I’d never driven a 911 in my life other than at an old valet job. (Never, ever, valet your Porsche.) I’m not sure what it’s like to own one, let alone to buy a brand-new one. I’m not sure I ever will. Driving one around the track is comparable with losing my virginity, or the emotion I got when I first laid eyes on my wife. It’s overwhelming at first, but as I familiarized myself with the car, everything felt like it was in the perfect place.

Glen and I earned a spot with our own instructor. We didn’t know if we’d been segregated because we were slow, or fast. I figured if I was with Glen, it was probably the slow part. We soon were lapping our classmates. Repeatedly. It’s a testament to the fact that just because you can buy it, it doesn’t mean you can drive it.

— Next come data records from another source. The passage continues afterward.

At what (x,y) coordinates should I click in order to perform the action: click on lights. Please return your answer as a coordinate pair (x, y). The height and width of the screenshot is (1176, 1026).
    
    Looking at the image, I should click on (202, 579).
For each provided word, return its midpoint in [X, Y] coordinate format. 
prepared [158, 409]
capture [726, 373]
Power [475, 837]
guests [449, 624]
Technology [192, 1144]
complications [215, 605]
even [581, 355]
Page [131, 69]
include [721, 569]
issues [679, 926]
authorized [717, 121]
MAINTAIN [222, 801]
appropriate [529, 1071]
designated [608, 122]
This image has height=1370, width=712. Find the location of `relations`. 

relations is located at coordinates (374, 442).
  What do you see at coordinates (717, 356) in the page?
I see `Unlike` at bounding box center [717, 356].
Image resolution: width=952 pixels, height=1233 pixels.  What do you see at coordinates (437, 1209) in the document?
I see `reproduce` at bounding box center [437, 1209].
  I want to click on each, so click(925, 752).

Another highlight was being able to look over the 911 GT2 RS. It showed up out of nowhere. We came out from lunch and it was just there. It loomed over the other 911s like a 15th century king. I wager that if it were parked at the grocery store in a Porsche-ignorant town, women would drop groceries, leaving oranges rolling across the lot. They would forget their children in their shopping carts, divorce their husbands, and wander to the car while kicking off their shoes and unzipping their dresses.

At the end of the second day the instructors drew a name out of a hat for a final ride around the track. Do I even need to say who won? Glen mentioned the car ripped his face off, and he didn’t really mind. I ended up with a ride in the Panamera, a Cayenne S, and 911 Turbo. It’s amazing what a real driver can do. I don’t really get motion sickness, but if I was susceptible to vertigo, I expect I would have likely filled my helmet.

To be honest, I’m having trouble figuring out how to put my emotions down in writing. Driving cars that I point at, take cellphone pictures of, and post on forums was ethereal. The past few days have found me religiously looking at Porsches. Unfortunately, I’m not sure I can give up my house and fit everything I own in the boot of a 911.